A possible indicator for prostate cancer is a high Prostate-specific antigen (PSA) level, or the presence of abnormal urinary symptoms. To ascertain if there is a presence of malignancy, a biopsy will need to be performed.
Although the PSA test is a prostate specific it is not a prostate cancer specific test. Other non-malignant conditions such as benign enlarged prostate, prostate inflammation (prostatitis) or recent urinary infection may also cause an elevated PSA.
Whilst a very high PSA (above 20ng/ml) is often associated with cancer, most men with high PSA will have a PSA in the range of 4-10ng/ml. In this range, only 20-25% of men will actually be found to have cancer.
However, as the PSA alone cannot diagnose cancer, most of these men will be directed to have a prostate biopsy to either definitively diagnose or exclude the presence of prostate cancer.

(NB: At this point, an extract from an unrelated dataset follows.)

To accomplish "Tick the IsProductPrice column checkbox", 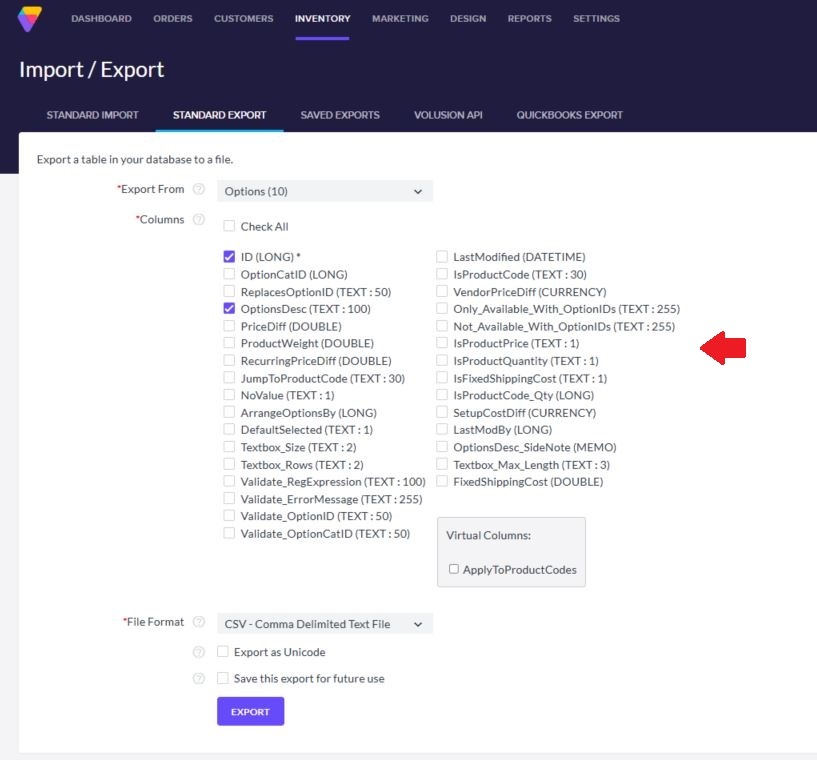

Prostate biopsies do come with risks of their own. They may result in complications such as blood in the urine and semen, infections which can be serious, and cause difficulty passing urine — requiring a catheter (urinary retention).
To do more good and reduce risks, we use additional measures to improve our risk stratification, so that only men with significant risk of harbouring prostate cancer are directed to have biopsies, and men at low risk, to avoid biopsies where possible.
The Prostate Health Index (phi) is a calculation that uses a combination of three blood tests to produce a "phi score." This score provides more information about what elevated PSA levels might mean and the probability of finding prostate cancer on biopsy. The phi has been shown to be 3x more accurate than the PSA in predicting that a biopsy will find prostate cancer.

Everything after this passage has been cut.